Excerpt »
/---
Tuning an off-the-shelf driver that comes with a ferrite magnet and has no or insufficient short-circuit sleeving and testing for distortion reduction has been a thing that I have wanted to to for a while. However, chipping away the whole ferrite magnet would require removal of the spider/cone assembly so that the gap can be cleaned. What is more, centering the pole pieces with charged Nd magnets in place would be more than challenging.

Now I have had a different idea:
- cover all openenings (pole vent, spider vent, VC vents) with masking tape
- machine pockets into the circumference of the ferrite magnet, ideally going from pole plate to pole plate, but leaving some ferrite further inward so that the gap is still sealed
- put Nd magnets into the pockets


Considering that modern Nd magnets have 10x higher flux density than ferrite and that most driver designs operate the iron at 70-90% of saturation flux, replacing only 1/10 of the ferrite with Nd would suffice to drive the iron well into saturation. If the iron near the gap is driven too far into saturation, there is a danger that the stray field causes an assymetry even of the field inside the gap. If even more Nd is used so that even the top and bottom plates near the magnet can no longer carry the field, the Nd-magnets' field would return through the ferrite, neutralizing the ferrite, which is also not desirable.

Now my questions are:
- Is ferrite too brittle or too hard to be machined with a router bit?
- Is ferrite dust toxic? I suppose not because ferrites are not protected against chipping or rubbing.
\---
Pixel coordinate grounding data »
/---
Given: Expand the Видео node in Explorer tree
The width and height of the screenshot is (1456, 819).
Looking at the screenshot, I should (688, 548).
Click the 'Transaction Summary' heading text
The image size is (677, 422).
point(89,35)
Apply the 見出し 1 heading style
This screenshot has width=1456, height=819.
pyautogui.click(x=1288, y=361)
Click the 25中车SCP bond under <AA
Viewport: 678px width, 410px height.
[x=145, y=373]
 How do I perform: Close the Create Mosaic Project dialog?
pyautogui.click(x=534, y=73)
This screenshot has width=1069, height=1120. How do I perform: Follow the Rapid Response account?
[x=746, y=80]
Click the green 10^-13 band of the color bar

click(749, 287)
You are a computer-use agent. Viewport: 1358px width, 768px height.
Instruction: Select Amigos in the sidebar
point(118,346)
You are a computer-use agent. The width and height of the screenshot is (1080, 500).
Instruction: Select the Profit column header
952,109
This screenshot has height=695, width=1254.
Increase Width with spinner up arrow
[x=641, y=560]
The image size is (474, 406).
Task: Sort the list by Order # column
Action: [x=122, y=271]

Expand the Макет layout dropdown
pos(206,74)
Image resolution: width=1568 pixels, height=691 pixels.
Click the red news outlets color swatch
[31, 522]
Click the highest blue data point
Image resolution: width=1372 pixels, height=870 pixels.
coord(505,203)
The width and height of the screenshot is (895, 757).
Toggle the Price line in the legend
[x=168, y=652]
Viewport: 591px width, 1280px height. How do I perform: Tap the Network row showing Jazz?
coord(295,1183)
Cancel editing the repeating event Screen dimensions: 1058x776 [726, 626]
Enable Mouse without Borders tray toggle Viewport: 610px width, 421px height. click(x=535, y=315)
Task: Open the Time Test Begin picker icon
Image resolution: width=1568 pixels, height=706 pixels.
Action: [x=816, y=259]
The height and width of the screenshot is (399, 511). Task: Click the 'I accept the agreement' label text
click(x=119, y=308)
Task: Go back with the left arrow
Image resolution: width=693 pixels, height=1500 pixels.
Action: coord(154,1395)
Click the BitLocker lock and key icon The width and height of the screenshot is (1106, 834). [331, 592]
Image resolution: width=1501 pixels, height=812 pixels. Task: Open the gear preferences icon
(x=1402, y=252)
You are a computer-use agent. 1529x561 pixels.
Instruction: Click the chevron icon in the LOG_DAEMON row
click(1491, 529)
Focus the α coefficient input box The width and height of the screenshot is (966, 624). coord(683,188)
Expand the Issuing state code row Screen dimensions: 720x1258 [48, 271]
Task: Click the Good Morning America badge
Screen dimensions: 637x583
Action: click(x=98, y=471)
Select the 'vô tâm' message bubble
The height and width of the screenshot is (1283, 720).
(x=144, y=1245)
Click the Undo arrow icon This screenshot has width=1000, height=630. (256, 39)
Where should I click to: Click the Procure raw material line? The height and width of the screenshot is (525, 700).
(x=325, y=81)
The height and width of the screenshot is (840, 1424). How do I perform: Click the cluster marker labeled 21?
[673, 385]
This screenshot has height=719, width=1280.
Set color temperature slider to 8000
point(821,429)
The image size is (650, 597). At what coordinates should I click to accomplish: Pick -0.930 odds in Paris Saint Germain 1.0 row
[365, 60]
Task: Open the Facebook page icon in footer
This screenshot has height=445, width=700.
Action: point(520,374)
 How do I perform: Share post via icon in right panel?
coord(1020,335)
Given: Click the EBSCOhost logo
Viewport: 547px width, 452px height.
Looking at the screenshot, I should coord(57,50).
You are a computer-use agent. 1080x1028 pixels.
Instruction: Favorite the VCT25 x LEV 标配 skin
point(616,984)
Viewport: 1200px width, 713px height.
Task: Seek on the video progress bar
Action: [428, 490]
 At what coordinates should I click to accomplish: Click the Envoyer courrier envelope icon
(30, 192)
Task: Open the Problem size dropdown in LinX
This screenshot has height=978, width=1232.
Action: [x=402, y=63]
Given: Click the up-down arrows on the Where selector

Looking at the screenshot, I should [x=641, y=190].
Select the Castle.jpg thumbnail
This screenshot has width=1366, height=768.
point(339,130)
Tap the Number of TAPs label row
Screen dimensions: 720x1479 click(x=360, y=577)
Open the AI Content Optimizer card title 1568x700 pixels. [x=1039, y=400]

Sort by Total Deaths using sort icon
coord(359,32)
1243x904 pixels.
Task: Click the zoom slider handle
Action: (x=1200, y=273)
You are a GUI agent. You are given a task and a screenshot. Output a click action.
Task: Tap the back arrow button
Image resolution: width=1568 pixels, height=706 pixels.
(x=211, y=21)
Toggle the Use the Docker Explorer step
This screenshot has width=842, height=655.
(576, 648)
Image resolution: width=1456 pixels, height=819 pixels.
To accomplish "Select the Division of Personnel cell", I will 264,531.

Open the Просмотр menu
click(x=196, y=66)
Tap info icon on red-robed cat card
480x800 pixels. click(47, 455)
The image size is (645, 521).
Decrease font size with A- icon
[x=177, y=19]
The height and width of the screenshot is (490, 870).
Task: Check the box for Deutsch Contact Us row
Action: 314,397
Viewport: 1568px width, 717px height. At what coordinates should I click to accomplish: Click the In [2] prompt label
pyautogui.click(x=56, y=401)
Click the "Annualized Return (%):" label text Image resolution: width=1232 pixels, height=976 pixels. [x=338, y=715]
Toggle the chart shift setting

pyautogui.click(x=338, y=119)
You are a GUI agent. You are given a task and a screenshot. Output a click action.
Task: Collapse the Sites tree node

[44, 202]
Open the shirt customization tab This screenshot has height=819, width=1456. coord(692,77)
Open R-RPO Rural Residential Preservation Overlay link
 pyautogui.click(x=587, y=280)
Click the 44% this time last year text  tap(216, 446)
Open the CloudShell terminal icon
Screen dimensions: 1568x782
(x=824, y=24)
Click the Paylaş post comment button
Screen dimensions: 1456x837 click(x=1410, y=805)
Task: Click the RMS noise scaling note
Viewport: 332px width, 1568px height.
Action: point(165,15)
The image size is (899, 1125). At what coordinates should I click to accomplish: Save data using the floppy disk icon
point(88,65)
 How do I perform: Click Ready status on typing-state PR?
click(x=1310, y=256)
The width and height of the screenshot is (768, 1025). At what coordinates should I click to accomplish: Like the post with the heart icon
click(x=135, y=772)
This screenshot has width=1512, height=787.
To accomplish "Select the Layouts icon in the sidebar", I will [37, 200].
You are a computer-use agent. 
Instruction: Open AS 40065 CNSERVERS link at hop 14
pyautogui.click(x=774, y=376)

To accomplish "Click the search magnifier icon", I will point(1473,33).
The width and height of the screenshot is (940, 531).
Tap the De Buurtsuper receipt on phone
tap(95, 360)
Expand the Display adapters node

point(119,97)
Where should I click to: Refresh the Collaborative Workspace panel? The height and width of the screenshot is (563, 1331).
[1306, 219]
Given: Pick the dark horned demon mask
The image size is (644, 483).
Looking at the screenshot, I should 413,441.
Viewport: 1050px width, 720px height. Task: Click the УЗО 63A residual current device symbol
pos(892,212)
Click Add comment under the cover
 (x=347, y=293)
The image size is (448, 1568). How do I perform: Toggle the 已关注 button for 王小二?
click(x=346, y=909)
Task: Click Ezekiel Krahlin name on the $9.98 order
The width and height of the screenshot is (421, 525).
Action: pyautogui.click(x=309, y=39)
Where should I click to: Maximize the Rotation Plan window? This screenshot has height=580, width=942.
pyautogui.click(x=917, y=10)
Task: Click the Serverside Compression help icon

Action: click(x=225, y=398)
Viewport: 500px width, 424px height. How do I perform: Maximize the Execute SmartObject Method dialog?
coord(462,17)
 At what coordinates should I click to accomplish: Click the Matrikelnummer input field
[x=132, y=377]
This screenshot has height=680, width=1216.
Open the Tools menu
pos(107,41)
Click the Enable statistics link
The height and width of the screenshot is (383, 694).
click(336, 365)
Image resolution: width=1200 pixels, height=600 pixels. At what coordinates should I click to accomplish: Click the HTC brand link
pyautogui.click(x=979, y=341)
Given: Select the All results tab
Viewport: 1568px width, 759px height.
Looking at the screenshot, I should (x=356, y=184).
\---
Exercise set »
[a] Retype the stretch of the passage on tuning a ferrite-magnet driver from "Tuning an off-the-shelf" through "more than challenging.".
[b] In the passage on tuning a ferrite-magnet driver, at what share of saturation flux do most driver designs operate the iron?

Activity answers »
[a]
Tuning an off-the-shelf driver that comes with a ferrite magnet and has no or insufficient short-circuit sleeving and testing for distortion reduction has been a thing that I have wanted to to for a while. However, chipping away the whole ferrite magnet would require removal of the spider/cone assembly so that the gap can be cleaned. What is more, centering the pole pieces with charged Nd magnets in place would be more than challenging.

[b] At 70-90% of saturation flux.